_REQUIREMENT_
Count the lines in the items below that contain the string "width", matching case exactly. Reply with the number alone.

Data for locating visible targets
━━━

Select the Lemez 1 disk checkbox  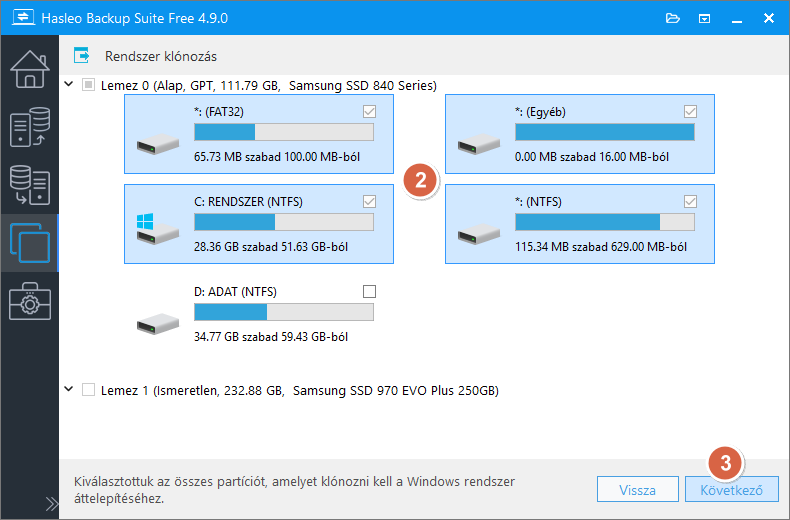pos(88,390)

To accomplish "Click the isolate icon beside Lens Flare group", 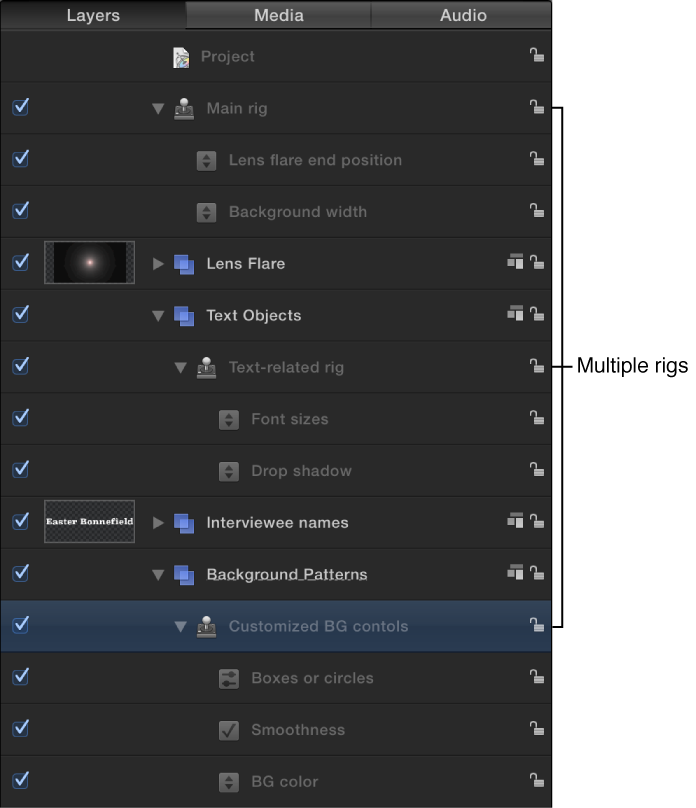I will pyautogui.click(x=516, y=263).
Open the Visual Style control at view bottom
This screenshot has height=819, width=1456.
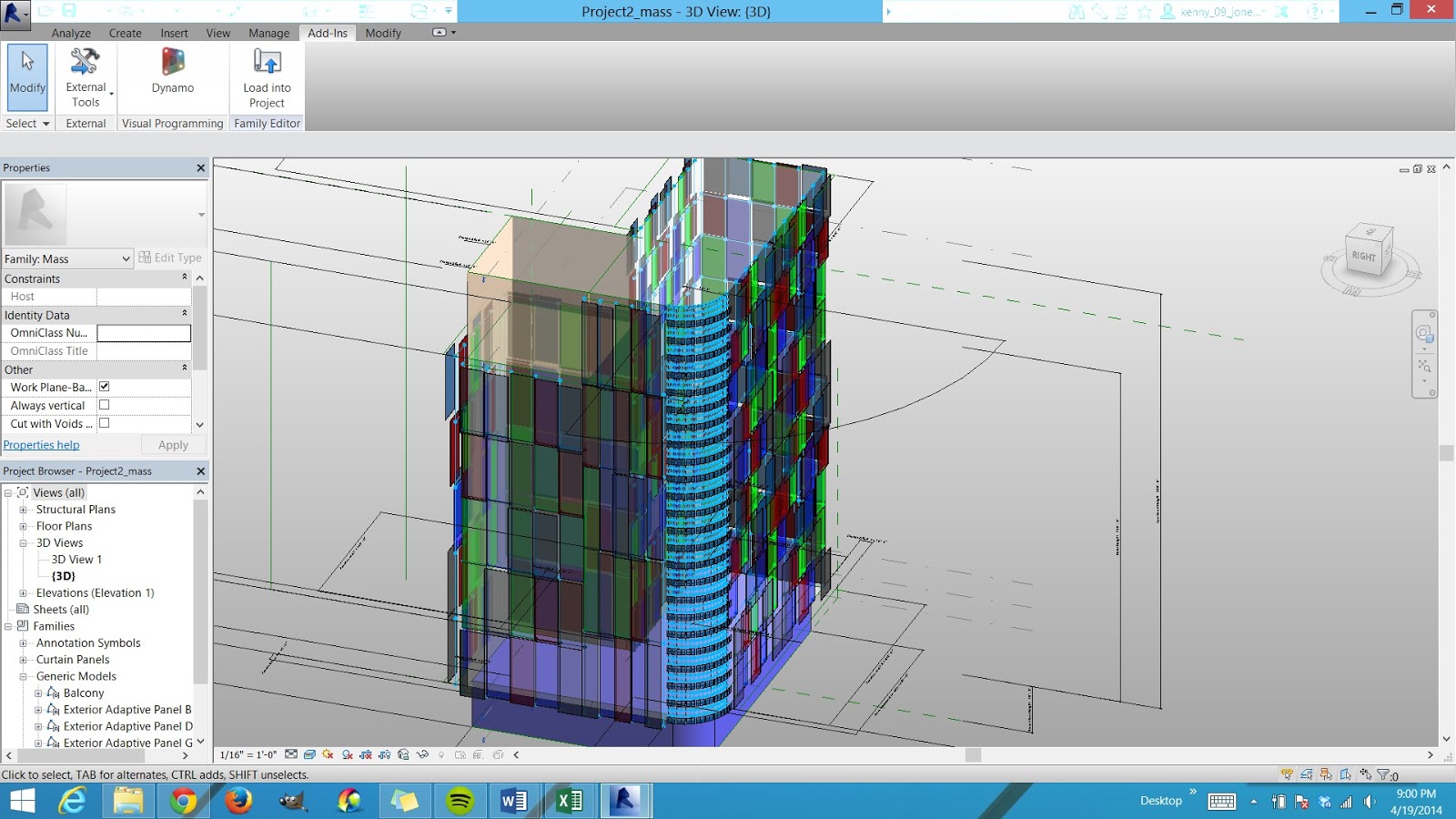point(308,754)
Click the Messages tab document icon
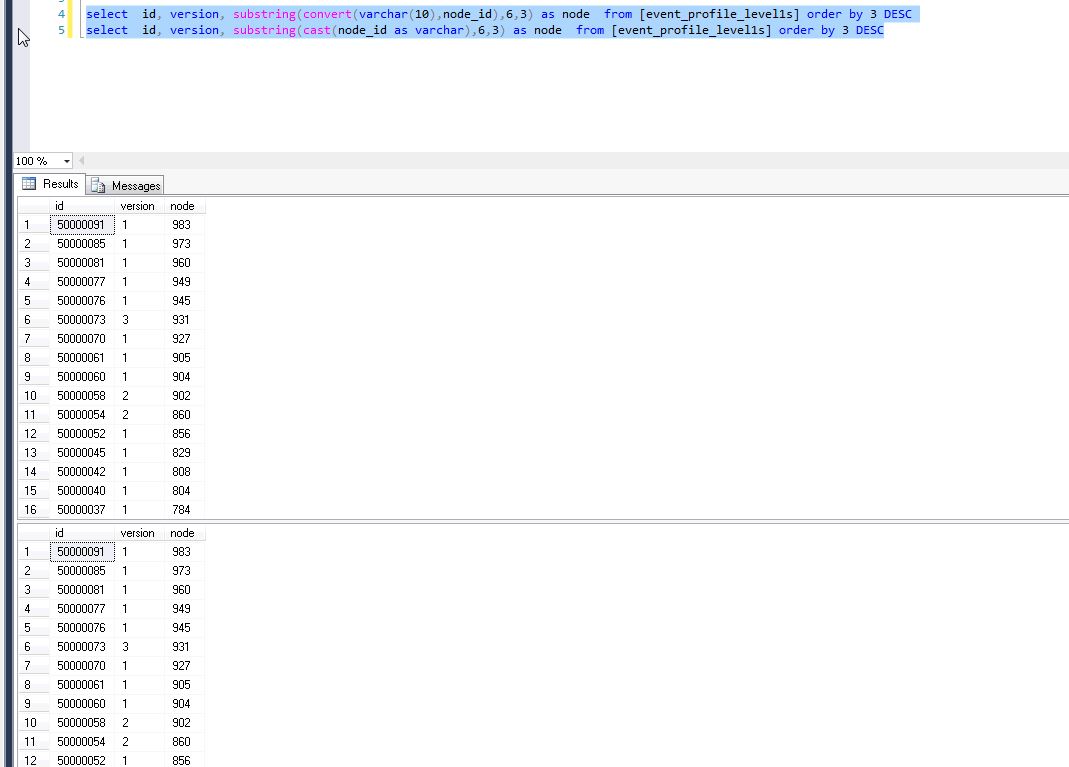 pos(98,185)
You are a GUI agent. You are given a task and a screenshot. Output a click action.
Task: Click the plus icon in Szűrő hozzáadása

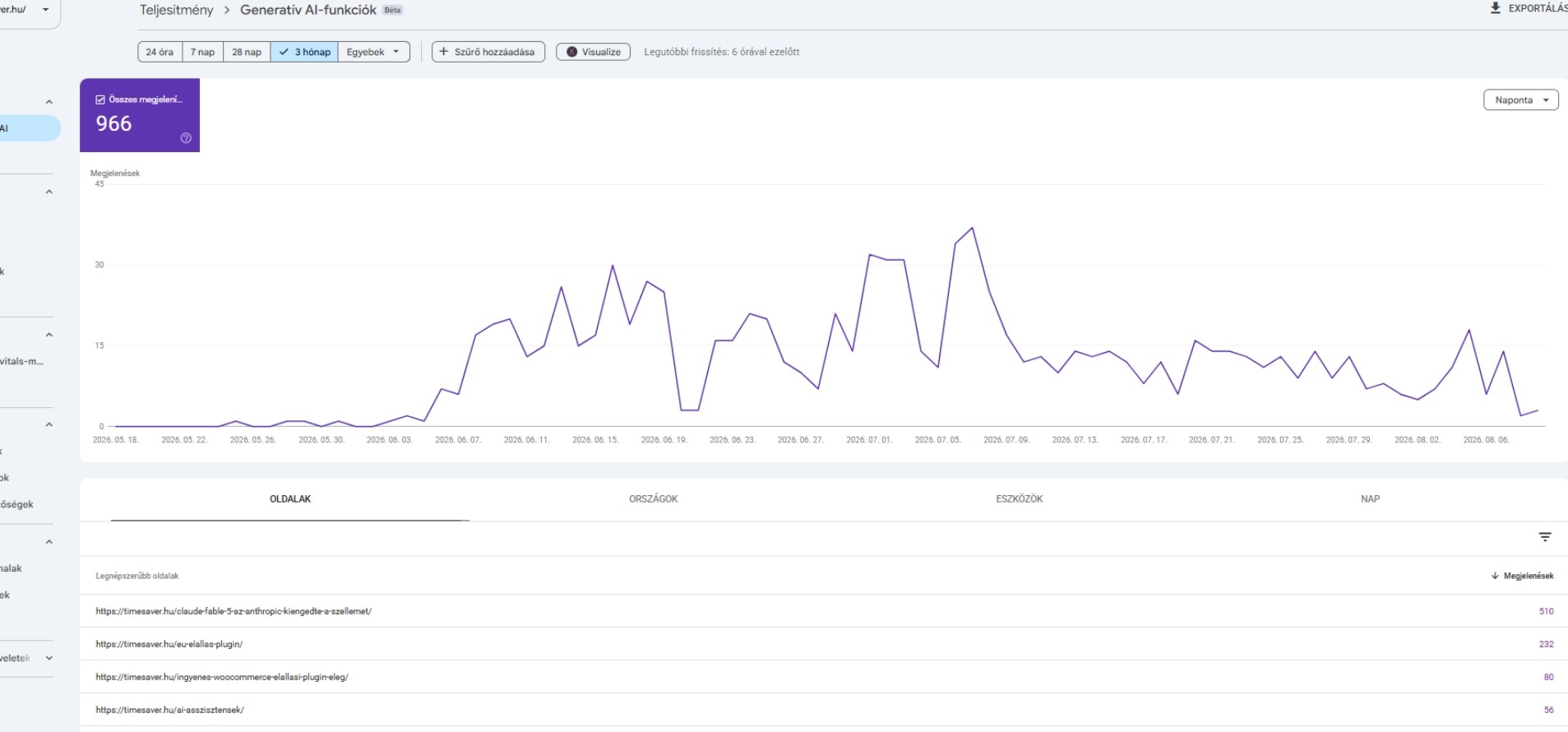click(444, 52)
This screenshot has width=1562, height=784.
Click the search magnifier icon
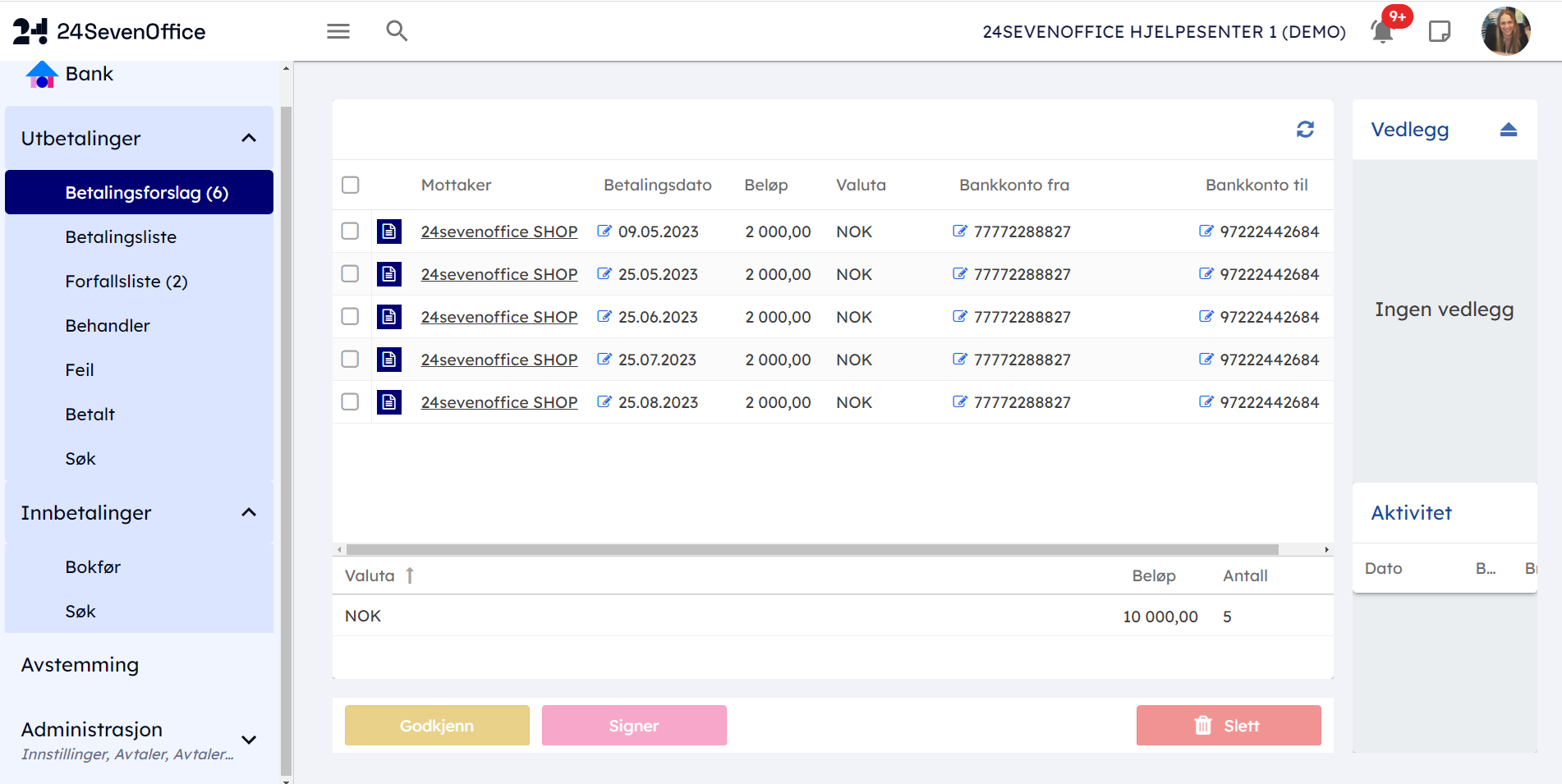397,31
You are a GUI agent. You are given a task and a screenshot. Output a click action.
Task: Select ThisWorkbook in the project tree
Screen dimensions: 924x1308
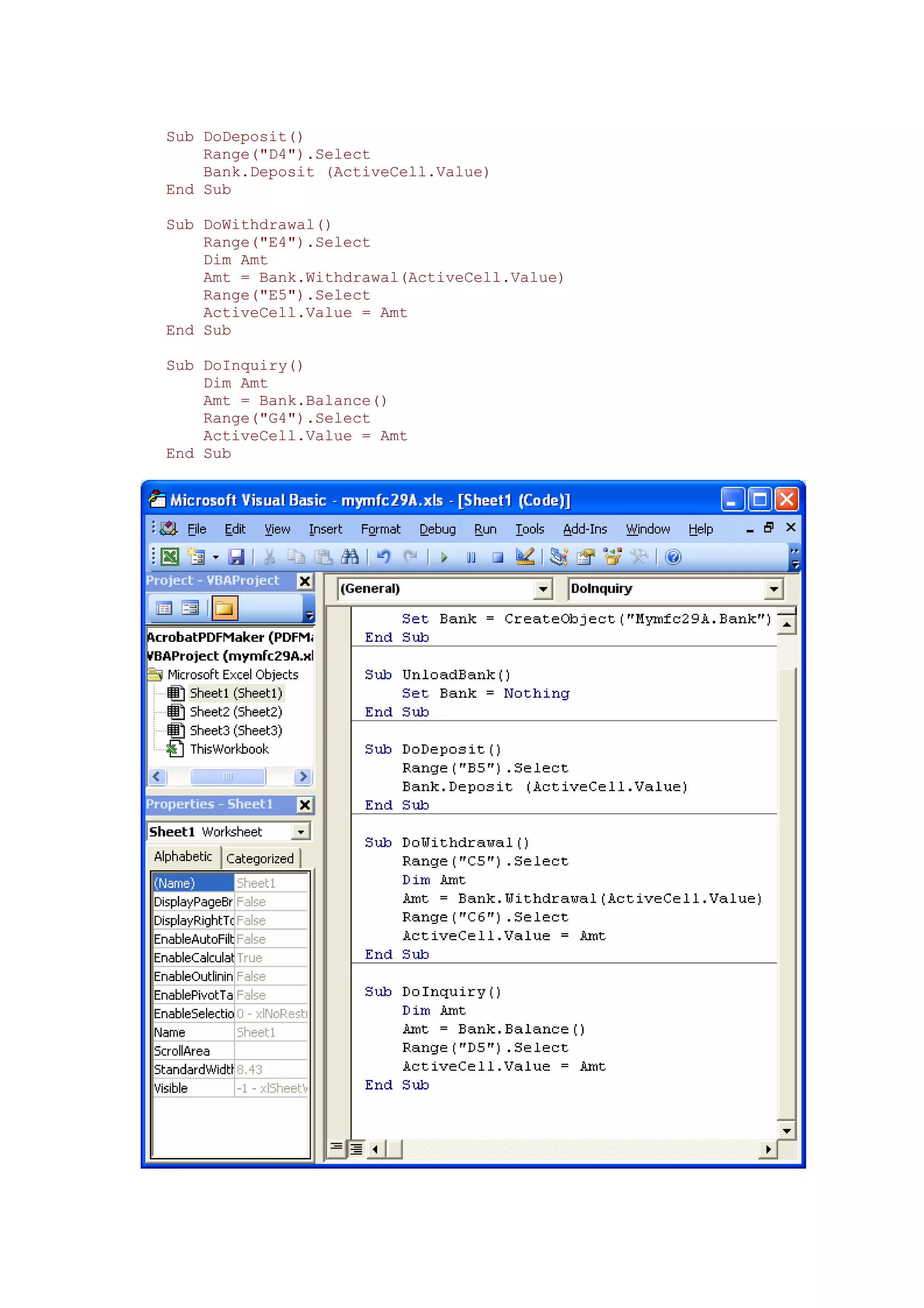click(x=229, y=749)
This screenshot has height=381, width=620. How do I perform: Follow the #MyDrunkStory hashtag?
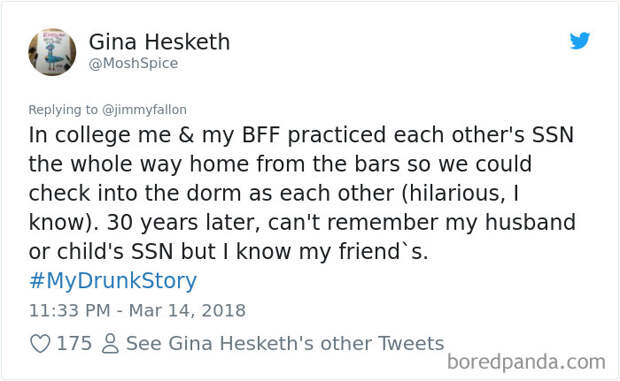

━━━

_EXPECTED ANSWER_
3